Troubleshooting Debezium Connector: Intermittent Failures

Hi ,

Background: -
We’re running Debezium connector on Kafka Connect deployed as a statefulsets on EKS.

  • Kafka Connect running in distributed mode hosted in AWS EKS.

Problem: -

  • We’re intermittently encountering an issue where debezium connector not pushing events to the Kafka topic.

  • We are facing this issue once or twice in a week across all deployed environments.

Troubleshooting Steps Taken:
-There are no errors in the logs, which makes troubleshooting challenging.

  • The REST API “GET /connectors?expand=status” also shows connector & task in Running Status.
  • Connector didn’t resume upon restarting connector “POST /connectors/(string:name)/restart”.

Observations: -
The connector resumes pushing the event to Kafka topic upon restarting the Kafka Connect EKS pods .

Versions:
Debezium version : 2.5.0.Final
kafka and Kafka connect version : 2.12.3.7.0
library we are using is : debezium-connector-mysql-2.5.0.Final.jar
for Database we are using AWS RDS
DBVersion: 8.0.mysql_aurora.3.05.2

We are using following config for Debezium-connector .

"name": "debezium-connector_${DEBEIZUM_SPRINT_NUM}", "config": { "connector.class": "io.debezium.connector.mysql.MySqlConnector", "tasks.max": "1", "database.hostname": "${DB_WRITER_URL}", "database.port": "${DB_PORT_NUMBER}", "database.user": "${DB_USER_NAME}", "database.password": "${DB_PASSWORD}", "database.ssl.mode": "required", "database.server.id": "${RANDOM_NUMBER}", "database.server.name": "${ENVIRONMENT}", "schema.history.internal.kafka.bootstrap.servers": "kafka.${HALF_URL}:9092", "schema.history.internal.kafka.topic": "dbhistory", "table.include.list": "", "column.include.list": "", "time.precision.mode": "connect", "include.schema.changes": "true", "decimal.handling.mode": "double", "bigint.unsigned.handling.mode":"long", "event.processing.failure.handling.mode": "fail", "inconsistent.schema.handling.mode":"warn", "heartbeat.interval.ms": 60000, "connect.timeout.ms": 60000, "tombstones.on.delete":true, "binary.handling.mode":"bytes", "skipped.operations": "t", "topic.prefix": "cdc_event_schema", "transforms": "route", "transforms.route.type": "org.apache.kafka.connect.transforms.RegexRouter", "transforms.route.regex": "([^.]+)\\\\.([^.]+)\\\\.([^.]+)", "transforms.route.replacement": "\$2.\$3", "snapshot.mode": "schema_only" }

Needed Assistance: -

  • We’ve already checked the configurations for potential issues, but haven’t identified anything specific.
  • We’d appreciate any insights on how to diagnose the root cause.
  • Are there any known configuration issues or limitations that could cause this behavior?
  • Additionally, any advice on debugging strategies for Kafka Connect and Debezium connectors would be extremely.

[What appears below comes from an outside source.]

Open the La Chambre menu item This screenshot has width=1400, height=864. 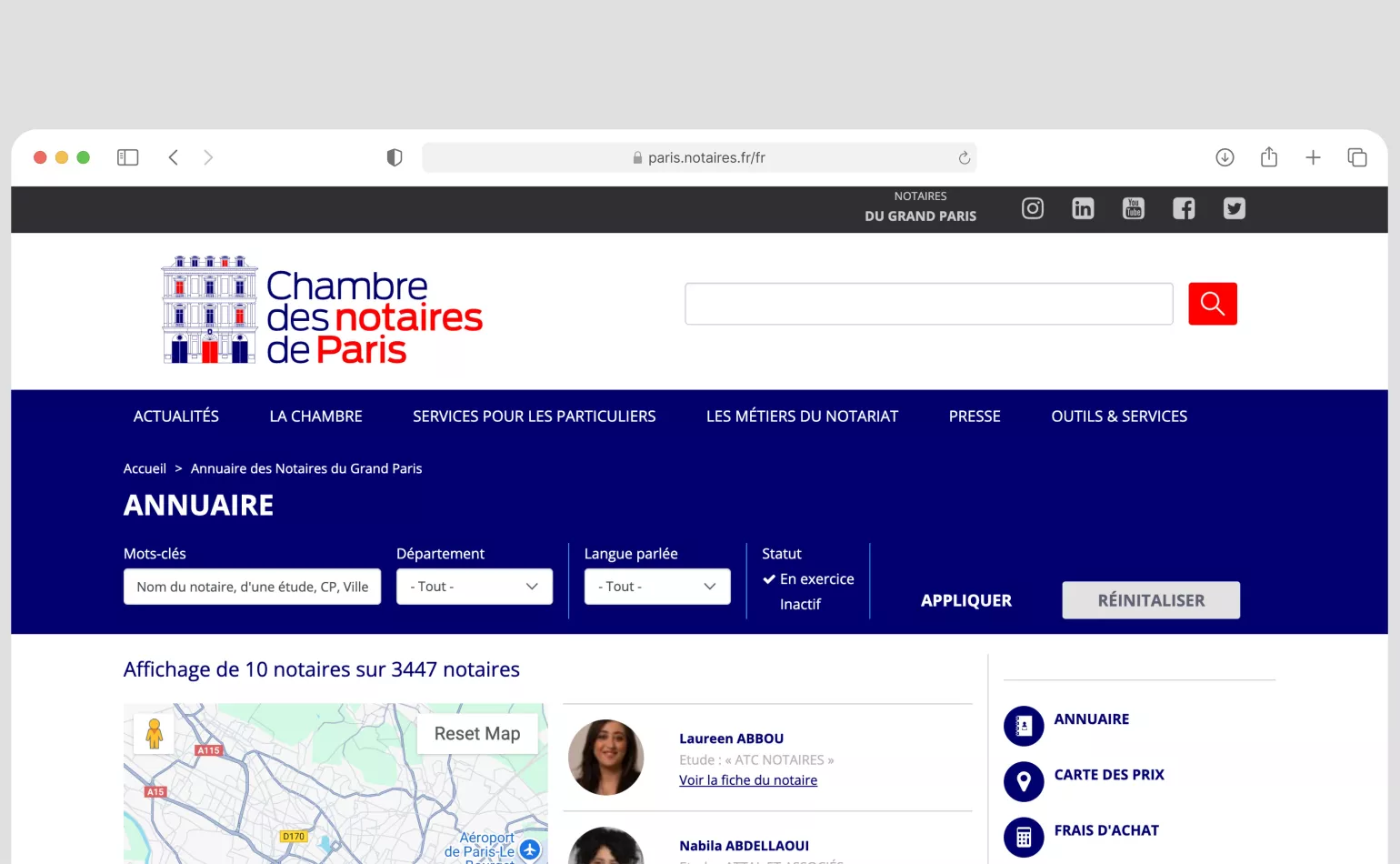coord(315,417)
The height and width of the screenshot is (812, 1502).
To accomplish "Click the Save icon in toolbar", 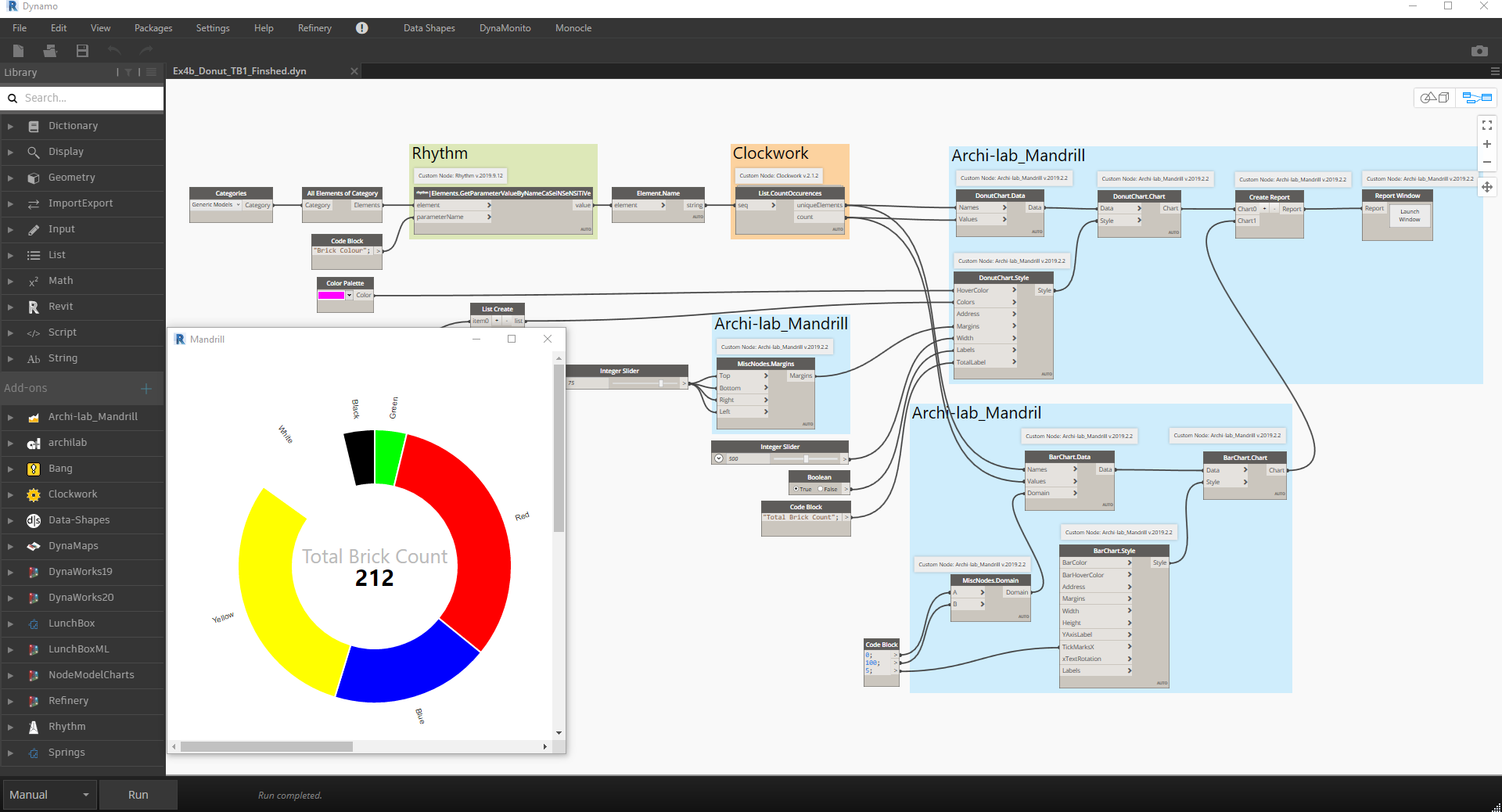I will 82,51.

-Observation by Debezeium Team-

he Debezium community reported that the log contained messages indicating the connector was functioning correctly, but Kafka Connect might be experiencing performance bottlenecks in writing to the broker. For further context and discussion, please refer to the Debezium community forum thread.

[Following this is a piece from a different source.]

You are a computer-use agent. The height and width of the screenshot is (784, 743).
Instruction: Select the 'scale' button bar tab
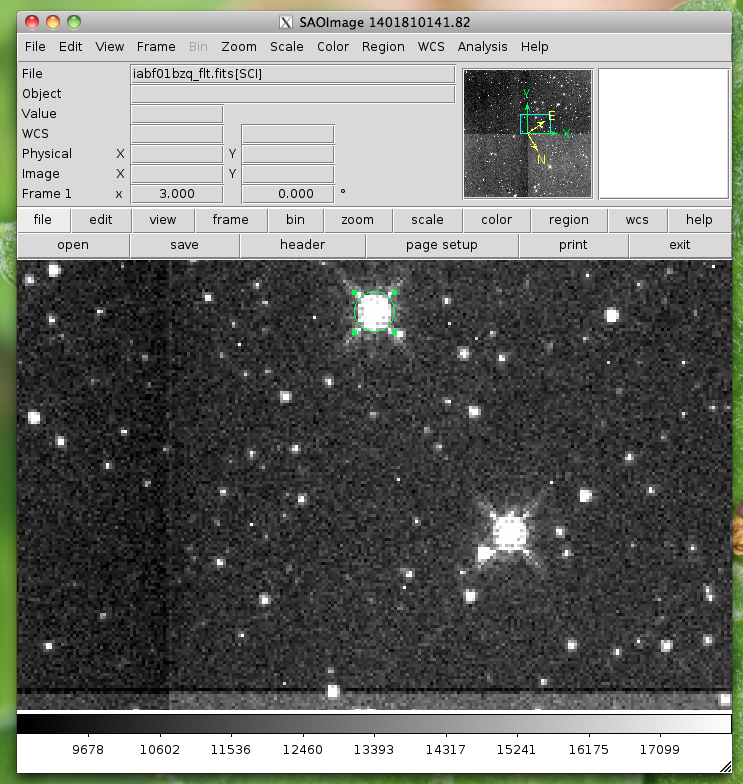click(x=427, y=220)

https://debezium.zulipchat.com/#narrow/stream/348104-community-mysql-mariadb/topic/Troubleshooting.20Debezium.20Connector.3A.20.20Intermittent.20Failures

Needed Assistance: -

  • We’ve already checked the configurations for potential issues, but haven’t identified anything specific.
  • We’d appreciate any insights on how to diagnose the root cause.
  • Are there any known configuration issues or limitations that could cause this behavior?
  • Additionally, any advice on debugging strategies for Kafka Connect and Debezium connectors would be extremely helpful.

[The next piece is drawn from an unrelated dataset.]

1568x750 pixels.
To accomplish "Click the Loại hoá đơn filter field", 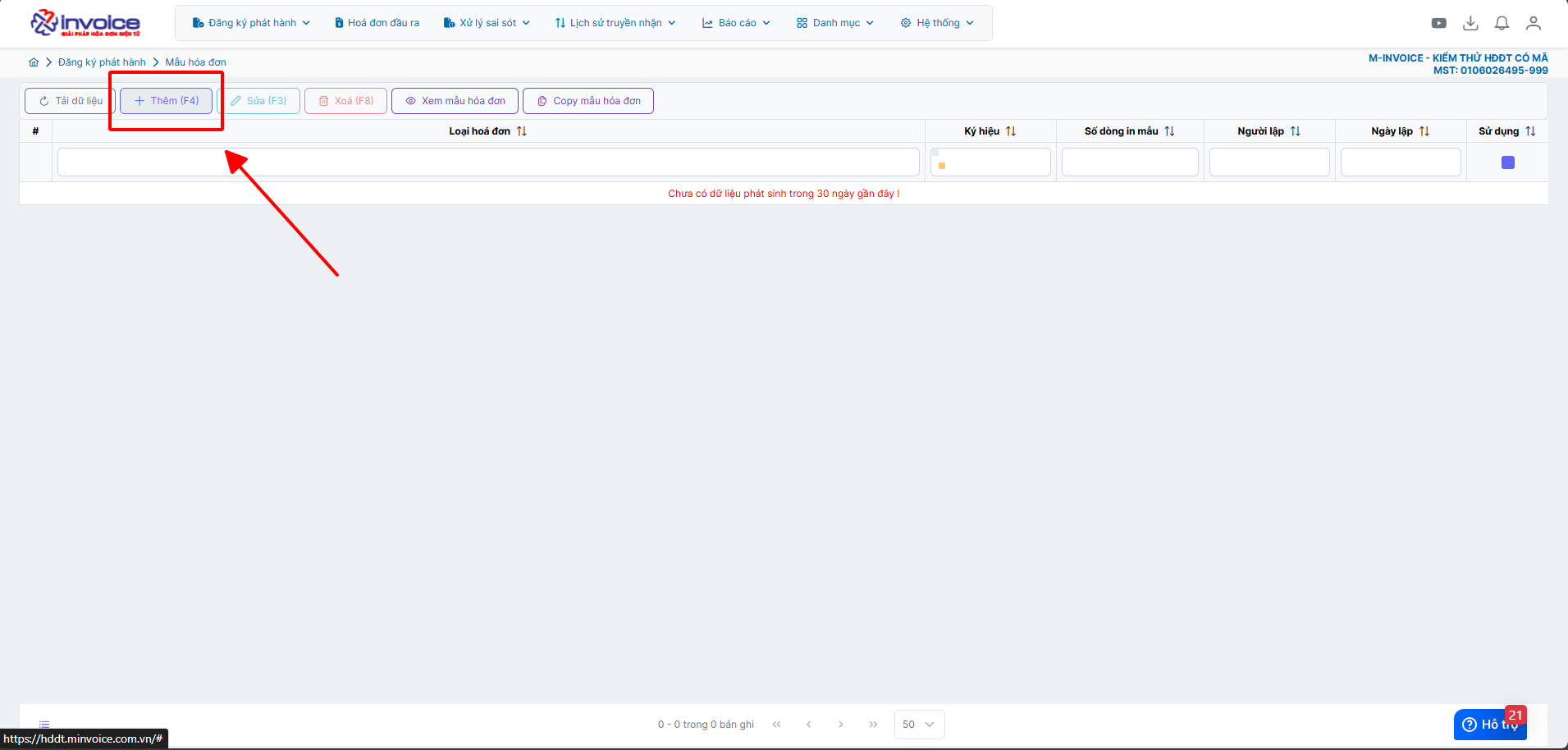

Hello! We started to experience the same issue without doing any upgrades. Our deployment is rather old ( debezium 1.8 and kafka 2.7 ) and suddenly we’re getting almost daily failures. The symptoms are exactly the ones you have described. This has been working flawlessly for years.

Were you able to find a solution/cause to this issue?